**Problem description**
Go through the material below and copy all lines with "Your".

————

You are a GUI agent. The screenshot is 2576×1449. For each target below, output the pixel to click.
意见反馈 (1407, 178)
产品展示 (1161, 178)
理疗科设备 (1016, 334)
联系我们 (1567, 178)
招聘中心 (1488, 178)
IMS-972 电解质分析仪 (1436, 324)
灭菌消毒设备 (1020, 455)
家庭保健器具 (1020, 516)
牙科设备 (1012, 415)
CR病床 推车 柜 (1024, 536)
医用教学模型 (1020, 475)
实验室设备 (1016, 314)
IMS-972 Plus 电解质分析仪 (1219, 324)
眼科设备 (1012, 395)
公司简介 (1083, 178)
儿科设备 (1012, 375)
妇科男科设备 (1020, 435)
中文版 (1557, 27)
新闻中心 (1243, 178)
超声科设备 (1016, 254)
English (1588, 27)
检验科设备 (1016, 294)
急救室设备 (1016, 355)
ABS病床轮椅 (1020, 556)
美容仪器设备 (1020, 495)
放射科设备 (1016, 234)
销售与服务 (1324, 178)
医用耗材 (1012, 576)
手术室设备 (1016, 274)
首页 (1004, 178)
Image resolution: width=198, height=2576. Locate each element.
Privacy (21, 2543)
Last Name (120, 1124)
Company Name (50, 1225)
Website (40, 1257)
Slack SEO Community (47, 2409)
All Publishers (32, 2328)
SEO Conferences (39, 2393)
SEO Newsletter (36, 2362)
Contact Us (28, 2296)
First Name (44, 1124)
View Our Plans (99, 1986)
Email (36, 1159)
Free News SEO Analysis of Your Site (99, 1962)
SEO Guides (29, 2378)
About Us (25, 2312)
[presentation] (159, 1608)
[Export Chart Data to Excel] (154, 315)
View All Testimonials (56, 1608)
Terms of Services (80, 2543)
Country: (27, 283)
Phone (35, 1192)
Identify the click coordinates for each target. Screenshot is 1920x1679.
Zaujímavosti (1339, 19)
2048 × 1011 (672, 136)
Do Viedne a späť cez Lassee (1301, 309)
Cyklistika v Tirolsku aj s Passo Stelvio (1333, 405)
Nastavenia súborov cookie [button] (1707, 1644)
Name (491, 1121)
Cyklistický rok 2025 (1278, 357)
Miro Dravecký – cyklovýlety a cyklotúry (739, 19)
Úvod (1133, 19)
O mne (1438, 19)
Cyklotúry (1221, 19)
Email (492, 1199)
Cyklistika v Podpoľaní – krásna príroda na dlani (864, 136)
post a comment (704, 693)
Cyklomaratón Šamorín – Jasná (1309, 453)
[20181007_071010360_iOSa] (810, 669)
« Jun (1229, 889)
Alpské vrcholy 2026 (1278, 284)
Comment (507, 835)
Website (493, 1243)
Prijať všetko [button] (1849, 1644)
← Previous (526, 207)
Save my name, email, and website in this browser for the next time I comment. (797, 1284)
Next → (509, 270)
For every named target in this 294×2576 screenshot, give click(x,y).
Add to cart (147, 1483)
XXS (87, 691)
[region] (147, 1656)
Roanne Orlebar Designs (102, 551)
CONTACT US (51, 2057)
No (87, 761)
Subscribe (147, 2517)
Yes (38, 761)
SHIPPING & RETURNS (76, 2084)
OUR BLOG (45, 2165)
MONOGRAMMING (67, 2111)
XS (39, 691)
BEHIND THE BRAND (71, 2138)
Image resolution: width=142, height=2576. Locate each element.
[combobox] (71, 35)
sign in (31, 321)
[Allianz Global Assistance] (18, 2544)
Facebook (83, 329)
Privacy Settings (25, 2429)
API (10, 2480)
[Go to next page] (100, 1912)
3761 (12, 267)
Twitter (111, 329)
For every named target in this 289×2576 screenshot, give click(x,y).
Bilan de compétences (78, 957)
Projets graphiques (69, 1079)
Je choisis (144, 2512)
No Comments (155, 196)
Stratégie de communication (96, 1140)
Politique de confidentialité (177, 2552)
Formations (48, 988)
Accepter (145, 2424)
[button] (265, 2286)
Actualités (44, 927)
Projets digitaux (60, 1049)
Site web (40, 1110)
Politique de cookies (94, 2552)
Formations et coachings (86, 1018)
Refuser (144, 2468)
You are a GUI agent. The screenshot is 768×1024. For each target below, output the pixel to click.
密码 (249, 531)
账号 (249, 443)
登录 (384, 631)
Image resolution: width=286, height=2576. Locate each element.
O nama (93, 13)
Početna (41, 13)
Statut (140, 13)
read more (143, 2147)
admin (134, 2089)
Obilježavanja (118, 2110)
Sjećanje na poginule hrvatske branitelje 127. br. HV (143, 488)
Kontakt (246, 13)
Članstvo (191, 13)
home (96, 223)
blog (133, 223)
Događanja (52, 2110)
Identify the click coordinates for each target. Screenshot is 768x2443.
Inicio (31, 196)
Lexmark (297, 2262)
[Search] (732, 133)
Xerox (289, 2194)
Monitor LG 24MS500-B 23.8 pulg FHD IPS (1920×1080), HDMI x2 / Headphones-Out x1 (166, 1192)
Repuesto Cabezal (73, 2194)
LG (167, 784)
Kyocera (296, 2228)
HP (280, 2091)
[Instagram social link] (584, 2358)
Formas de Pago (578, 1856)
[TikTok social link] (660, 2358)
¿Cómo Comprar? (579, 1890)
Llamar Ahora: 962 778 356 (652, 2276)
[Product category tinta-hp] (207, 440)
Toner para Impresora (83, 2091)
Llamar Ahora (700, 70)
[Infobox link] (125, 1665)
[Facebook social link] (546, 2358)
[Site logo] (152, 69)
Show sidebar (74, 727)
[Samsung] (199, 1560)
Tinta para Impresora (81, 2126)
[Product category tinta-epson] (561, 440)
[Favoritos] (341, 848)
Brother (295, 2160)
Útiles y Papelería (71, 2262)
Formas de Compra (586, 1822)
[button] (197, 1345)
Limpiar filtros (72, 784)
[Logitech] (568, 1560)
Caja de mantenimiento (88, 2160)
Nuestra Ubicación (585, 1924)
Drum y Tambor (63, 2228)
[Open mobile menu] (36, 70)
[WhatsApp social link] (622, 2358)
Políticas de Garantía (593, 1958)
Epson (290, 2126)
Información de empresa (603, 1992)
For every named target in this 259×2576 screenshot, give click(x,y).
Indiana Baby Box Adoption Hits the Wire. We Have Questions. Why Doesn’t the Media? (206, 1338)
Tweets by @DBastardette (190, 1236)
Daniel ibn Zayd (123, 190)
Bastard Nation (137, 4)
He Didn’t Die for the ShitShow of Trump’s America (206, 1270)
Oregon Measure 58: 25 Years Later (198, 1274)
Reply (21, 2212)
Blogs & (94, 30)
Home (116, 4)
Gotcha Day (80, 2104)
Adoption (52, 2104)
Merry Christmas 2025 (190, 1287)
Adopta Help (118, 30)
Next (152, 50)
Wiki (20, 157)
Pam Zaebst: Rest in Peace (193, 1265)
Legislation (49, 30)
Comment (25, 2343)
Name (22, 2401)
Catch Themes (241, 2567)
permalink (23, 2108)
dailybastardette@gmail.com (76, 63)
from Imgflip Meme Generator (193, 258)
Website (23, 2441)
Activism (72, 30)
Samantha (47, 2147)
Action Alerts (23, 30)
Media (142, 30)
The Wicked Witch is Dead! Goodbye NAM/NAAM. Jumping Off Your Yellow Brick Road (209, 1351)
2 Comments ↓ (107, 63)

————

**Exercise output**
Free News SEO Analysis of Your Site (99, 1962)
The Wicked Witch is Dead! Goodbye NAM/NAAM. Jumping Off Your Yellow Brick Road (209, 1351)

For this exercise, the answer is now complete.